We were nervous to varying degrees. Ätz had a knife ready. I didn’t have a gun, but I also knew that if they had a gun, which was to be expected, Ätz could just as well hold a feather. I surrendered to destiny, and if it was my destiny to be shot down in a wine-red Peugeot, then so it was.
Two older ladies walked past our car. Ätz got scared by their sudden appearance. He was tense. I wondered why I didn’t share the feeling so intensely, then I wondered what two sixty-year-old ladies had lost in the open wilderness shortly after 3am.

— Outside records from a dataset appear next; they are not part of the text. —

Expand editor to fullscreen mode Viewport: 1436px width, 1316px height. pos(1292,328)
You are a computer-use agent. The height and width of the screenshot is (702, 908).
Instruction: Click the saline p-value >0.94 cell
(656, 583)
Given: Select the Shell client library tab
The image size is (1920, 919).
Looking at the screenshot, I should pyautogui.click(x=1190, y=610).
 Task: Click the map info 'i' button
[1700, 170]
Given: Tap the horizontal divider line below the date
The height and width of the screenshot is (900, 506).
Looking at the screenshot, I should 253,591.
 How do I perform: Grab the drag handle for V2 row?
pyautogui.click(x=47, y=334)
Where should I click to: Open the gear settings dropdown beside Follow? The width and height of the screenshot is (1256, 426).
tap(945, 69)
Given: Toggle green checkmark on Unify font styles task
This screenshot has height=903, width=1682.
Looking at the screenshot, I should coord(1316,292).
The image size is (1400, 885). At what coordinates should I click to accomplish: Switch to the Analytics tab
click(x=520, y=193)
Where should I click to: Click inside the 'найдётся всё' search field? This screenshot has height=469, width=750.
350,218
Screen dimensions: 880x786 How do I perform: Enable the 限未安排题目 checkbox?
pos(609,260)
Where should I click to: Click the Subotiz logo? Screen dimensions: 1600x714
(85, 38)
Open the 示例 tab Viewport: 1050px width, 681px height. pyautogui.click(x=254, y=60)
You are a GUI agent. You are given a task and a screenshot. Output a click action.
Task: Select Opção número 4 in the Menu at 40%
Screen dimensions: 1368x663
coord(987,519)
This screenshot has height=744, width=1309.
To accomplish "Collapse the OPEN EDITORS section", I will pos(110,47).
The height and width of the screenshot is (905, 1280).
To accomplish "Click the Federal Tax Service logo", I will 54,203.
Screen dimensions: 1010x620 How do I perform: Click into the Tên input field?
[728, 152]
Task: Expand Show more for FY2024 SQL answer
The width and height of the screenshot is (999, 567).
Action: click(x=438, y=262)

I giggled when I pictured an escape from the nursing home. What I imagined? One of them shoved the other one onto the window sill and the one on top pulled the other one up. Grinning her teeth so they wouldn’t drop on the floor. The gymnastic exercises to stay fit are put to good use.
“What’s so funny?” asked Ätz.
“The two ladies, that’s all”
“Uh-huh,” he said, and then, “Finally.”
From the front door out came a tall Slav. I recognize a Serb by skin type and appearance, but I wasn’t right about that very often. He looked around, the road up and down, twice left, three times right, no one was there and then he came towards the Peugeot. He waved at us, went to my window on the passenger side, I cranked it down.
“Hey, are you?”
“Yes,” Ätz replied.
“Do you…?”
“Yes,” I said.
“Okay,” he licked his lips “come with me.”
Ätz and I looked at each other. We were thinking the same thing, I guess. Hesitantly, we got out. The Slav went to the door, we fetched the travel bags out of the car, he put his key into the lock and held the door open for us.
“Fourth floor” he whispered.
Ätz went ahead, I behind Ätz and the Slav behind me. Only the Slav in the back made me nervous, darn childhood traumas. I never like to have anyone in my back.
“Door 13, fourth floor”
The door upstairs was left ajar. Ätz carefully pushed it open with his shoulder and we stood in the middle of a living room that was as sparsely furnished as usual. Many seats, a television, a table, but no side tables, lamps, photos, pictures or shelves. Most prominent was an electronic scale on the table.
“Let’s get started.”
He sat down, measured the weight of the first bag including contents, and then placed the without content on the scales. The bags were identical, so he saved time measuring each individual and it was all about time. Being caught red-handed was everyone’s nightmare and most smart criminals never felt nowhere near safe from it. Being picked up in a strange apartment during a transaction was the ultimate expression of bad luck.
It took half an hour. Ätz talked to the Slav while I zapped through the channels and listened to them. The Slav told us one of his war stories.
The stories in this world were their own currency, a kind of secret sign and a good story, could already take you far and show the others, without any further words necessary, who sits in front of him. Most of the stories were fairy tales, the terminology, the jargon just had to be right. Never disbelief them. You would diminish a man’s word, which would provoke a man to protect his pride and show some proof. The Slav told us how he popped some kneecaps out of the joints of his opponents. Ätz joked about the sound of bubble wrap. He was good at that. The two got along without having to get to know each other. That was necessary. You don’t trust people you don’t like.
“Okay, looks good,” said the Slav. He announced he’d get the money from the next room. After a minute another guy came out with him. A German from the face. He looked battered by life than the other and was half a head taller. He had a bald head and a goatee. He bared his teeth when he gave the money to Ätz, but let the situation go over without causing additional drama.
If he wanted to, he could have. He had a gun stuck out of his pants and Ätz only had brought his boring knife with him.